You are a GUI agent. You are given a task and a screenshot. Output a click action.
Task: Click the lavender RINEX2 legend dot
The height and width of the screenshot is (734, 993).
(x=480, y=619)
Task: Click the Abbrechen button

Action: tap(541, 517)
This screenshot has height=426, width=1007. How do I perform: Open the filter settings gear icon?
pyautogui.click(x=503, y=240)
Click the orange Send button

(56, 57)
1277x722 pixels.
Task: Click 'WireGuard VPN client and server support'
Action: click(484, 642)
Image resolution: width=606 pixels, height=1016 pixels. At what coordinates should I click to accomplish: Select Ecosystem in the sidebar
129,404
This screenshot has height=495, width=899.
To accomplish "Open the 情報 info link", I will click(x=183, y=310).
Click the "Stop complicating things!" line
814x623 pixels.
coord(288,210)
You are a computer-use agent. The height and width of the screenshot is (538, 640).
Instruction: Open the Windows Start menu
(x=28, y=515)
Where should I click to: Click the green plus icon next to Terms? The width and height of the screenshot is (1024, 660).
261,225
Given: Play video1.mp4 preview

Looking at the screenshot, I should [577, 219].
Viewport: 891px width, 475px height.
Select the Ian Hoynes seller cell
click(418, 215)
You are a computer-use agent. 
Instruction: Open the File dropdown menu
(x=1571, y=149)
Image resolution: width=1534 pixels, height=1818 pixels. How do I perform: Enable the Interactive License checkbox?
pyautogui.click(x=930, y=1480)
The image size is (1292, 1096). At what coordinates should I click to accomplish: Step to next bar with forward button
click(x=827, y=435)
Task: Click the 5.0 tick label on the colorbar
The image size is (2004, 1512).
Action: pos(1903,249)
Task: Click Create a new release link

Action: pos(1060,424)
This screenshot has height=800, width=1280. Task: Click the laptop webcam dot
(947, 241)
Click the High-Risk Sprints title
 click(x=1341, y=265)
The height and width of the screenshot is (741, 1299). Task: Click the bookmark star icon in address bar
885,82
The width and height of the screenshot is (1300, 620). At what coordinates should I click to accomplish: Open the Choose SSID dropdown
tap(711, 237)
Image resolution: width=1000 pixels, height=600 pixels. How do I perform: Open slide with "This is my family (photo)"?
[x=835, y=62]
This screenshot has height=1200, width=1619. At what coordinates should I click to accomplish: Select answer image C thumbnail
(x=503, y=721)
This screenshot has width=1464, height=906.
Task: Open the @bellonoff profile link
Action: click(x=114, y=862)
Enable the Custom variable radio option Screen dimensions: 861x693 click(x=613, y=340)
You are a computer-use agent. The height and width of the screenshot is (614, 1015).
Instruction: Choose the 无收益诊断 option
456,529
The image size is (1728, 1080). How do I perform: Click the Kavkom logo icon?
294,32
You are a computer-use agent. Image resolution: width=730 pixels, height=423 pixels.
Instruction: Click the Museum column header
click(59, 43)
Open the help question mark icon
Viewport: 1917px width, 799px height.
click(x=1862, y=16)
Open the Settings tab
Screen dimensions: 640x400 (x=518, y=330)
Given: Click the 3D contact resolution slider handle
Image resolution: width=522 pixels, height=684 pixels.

+++++

▸ **THE TASK**: For every line of the material that holds the word "computer", make a copy.

▸ **OUTPUT FOR THIS TASK**:
You are a computer-use agent. The height and width of the screenshot is (538, 640).
You are a computer-use agent. 
You are a computer-use agent. The height and width of the screenshot is (614, 1015).
You are a computer-use agent. Image resolution: width=730 pixels, height=423 pixels.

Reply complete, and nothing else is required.